Jesse Watters appears on Fox News “The Five” in New York on Oct. 10, 2019. Watters will host an opinion show in the time slot formerly occupied by Tucker Carlson, Fox News Channel announced Monday. He will remain a co-host on “The Five,” an evening roundtable discussion show that is hugely popular on the network.

Fox News shook up its prime-time lineup today in the first major reorganization to its most popular programming since the beginning of the Trump administration. The moves include permanently filling the 8 p.m. slot that has been vacant since the network canceled Tucker Carlson’s show in April.

The changes will result in the promotion of two rising stars at the network — Jesse Watters, whose show will move to 8 p.m. from 7 p.m., and Greg Gutfeld, who has been hosting an 11 p.m. comedy and current events program that regularly draws higher ratings than late night rivals like Stephen Colbert and Jimmy Kimmel. Gutfeld’s show will now start at 10 p.m.

Laura Ingraham, who has hosted a 10 p.m. program since 2017, will move to 7 p.m., occupying the hour that Watters has been hosting. Sean Hannity, a mainstay at Fox News since its early days, will remain in his 9 p.m. slot.

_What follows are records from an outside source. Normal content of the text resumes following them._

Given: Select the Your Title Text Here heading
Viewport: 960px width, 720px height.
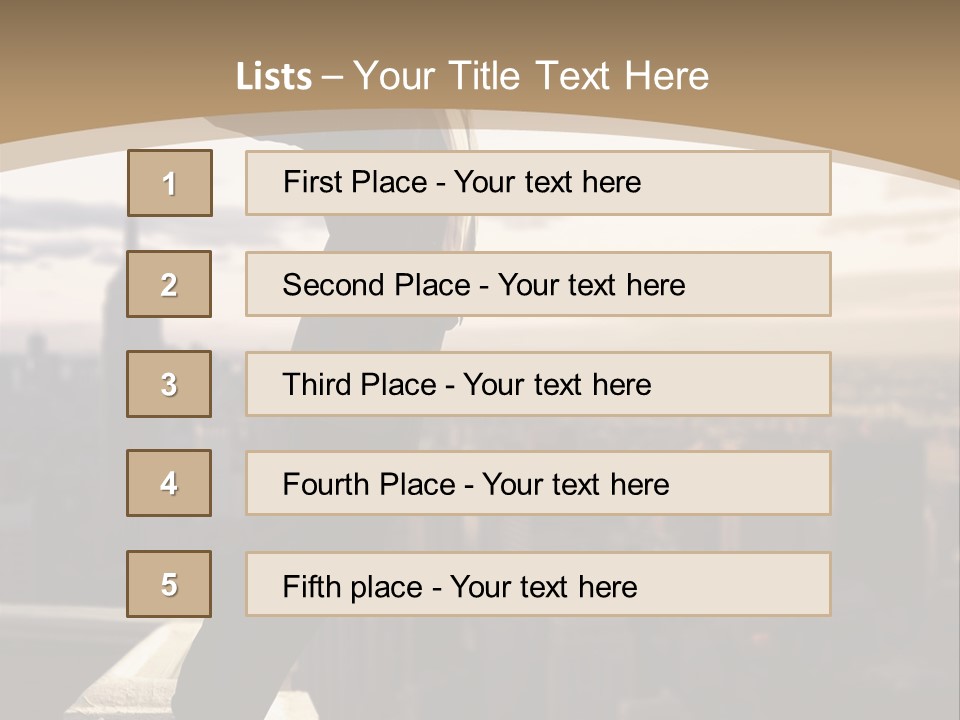Looking at the screenshot, I should [531, 76].
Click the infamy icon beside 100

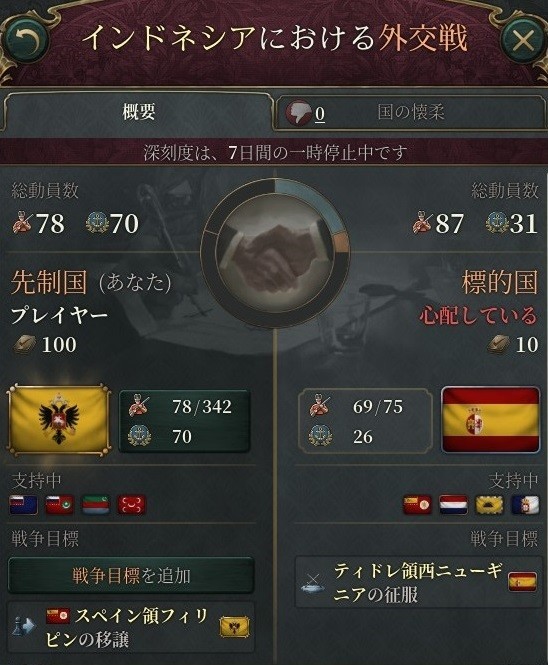click(25, 344)
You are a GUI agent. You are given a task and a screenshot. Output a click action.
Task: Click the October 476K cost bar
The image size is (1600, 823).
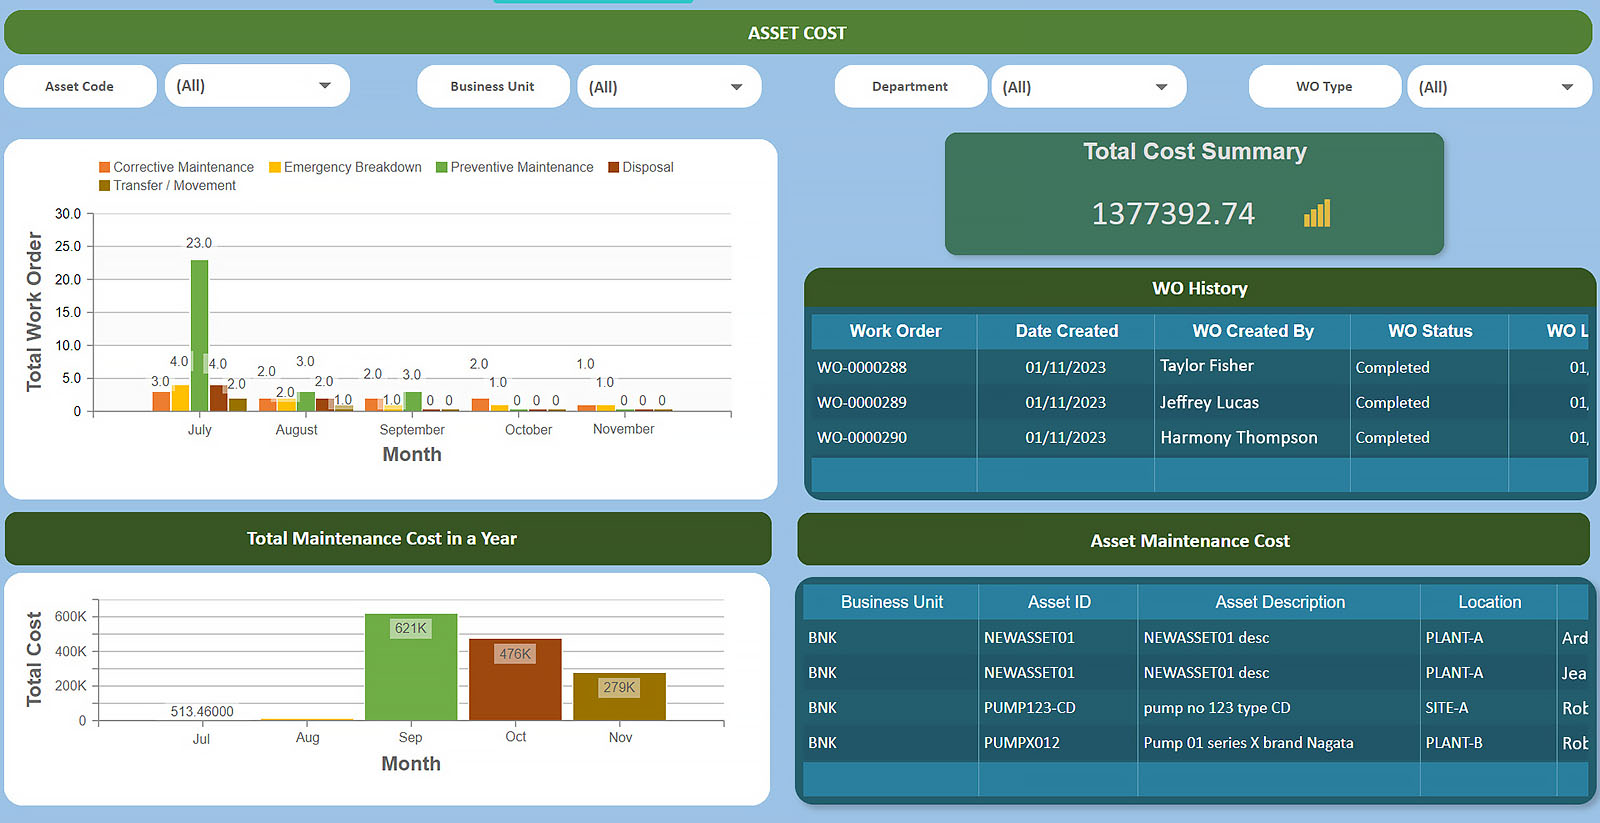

Although some of the names and times of Fox’s most important shows are changing, the overall tone of the coverage is not likely to sound much different to the audience.

Watters is a reliably pro-Trump conservative voice who first became widely known to Fox’s audience for his cameos on Bill O’Reilly’s program before the network canceled that show in 2017. His commentary has come under criticism at times, including when he did a segment from New York City’s Chinatown in 2016 in which he asked Asian people offensive questions, including whether they knew karate or bowed when saying hello.

Fox’s prime time ratings have consistently been the highest in cable news but have fallen off by roughly one-third since the network took Carlson off the air. His departure followed a string of public relations headaches and legal problems stemming from both his offensive commentary, on and off the air, and a lawsuit from a former producer claiming that he had enabled a toxic workplace.

In April, shortly before canceling Carlson’s show, Fox News and its parent company settled a defamation lawsuit by Dominion Voting Systems for $787.5 million. Some of Carlson’s private text messages became public during the case, including some in which he attacked network colleagues, denigrated former President Donald Trump and said he did not believe that the results of the 2020 election were materially affected by voter fraud.

One especially damaging text, which set off a crisis at the top of the Fox Corp., expressed inflammatory views about violence and race.